Long Story Short, like most of his recent music, has a deeper focus on melody than his previous, more “rap-y” work, he says. The project was predominantly done in North Carolina and Los Angeles, where he currently lives. At home, he’d write to different beats, then go to the studio for marathon eight-hour sessions where he’d record as many as 12 songs. His process sounds as procedural as life at the call center he worked at before “Quicksand,” but he’s navigating his new job with more agency. “You cannot treat the industry like a nine-to-five because, at the end of the day, you are the boss, you are the artist,” he says.
During his 2021 rise, Morray made waves in part for his deftness at fusing gospel elements with R&B and hip-hop. Even his first project, Street Sermons, referenced Christianity. “Every sound is gospel. Every sound to me is from God. No matter if it’s rock and roll, or hip-hop, country, R&B, we all blessed with the talent. So it should be easy to put back in what it came from.”

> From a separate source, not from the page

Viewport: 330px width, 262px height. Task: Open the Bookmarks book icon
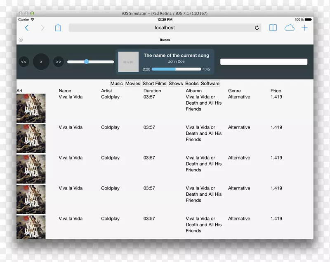(273, 28)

Morray considers himself “very religious” and says he watches Sarah Jakes Roberts (daughter of TD Jakes) and Cottonwood churches on television every Sunday. He says that in his mind, God answered his 2021 prayer for a bigger fanbase by taking his career back down to its roots and tasking him with starting over — this time with more industry know-how.

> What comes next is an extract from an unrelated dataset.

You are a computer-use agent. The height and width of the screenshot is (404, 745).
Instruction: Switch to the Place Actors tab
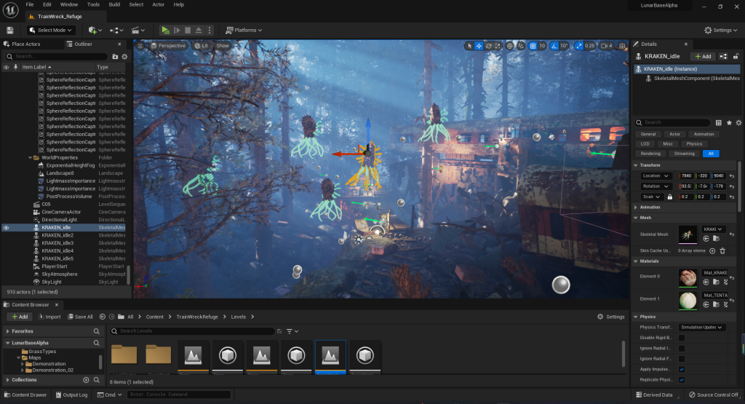coord(27,44)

”I’m about to move like SoundCloud artists,” he says of his future plans. “I don’t give a fuck how much accolades I got, I’m about to be doing 300-500 cap rooms. I’m about to be doing whatever the fuck I can to let my people that fuck with me know, ‘Bro, I’m here.’” He tells me he lost over 60 pounds through a fitness regimen that heavily included boxing; he’ll be in better shape for tour life. Along with hitting the road, he also plans to expand his writing craft, working on a screenplay and TV show “that’s based on some Martin and Gina meets Belly shit.” He reflects, “It’s so crazy, the shit you find out you can do when you become an artist, I didn’t know I was going to do this shit until I started rapping.”
Going forward, Morray hopes Long Story Short is the start of a veritable anthology of music. “Long Story Short is going to tell you where I was,” he explains. “The next album going to tell you where I’m at and where I’m going. And then the next album’s going to tell you exactly where I want to be and where I’m at, hopefully. But I have to live life.” He may have had a long gap before his sophomore season, but Morray is taking it in stride. “I’m not going to sit here and blame nobody for my mistakes. Now I know better. I’m still blessed with the light to be able to have this second go around.”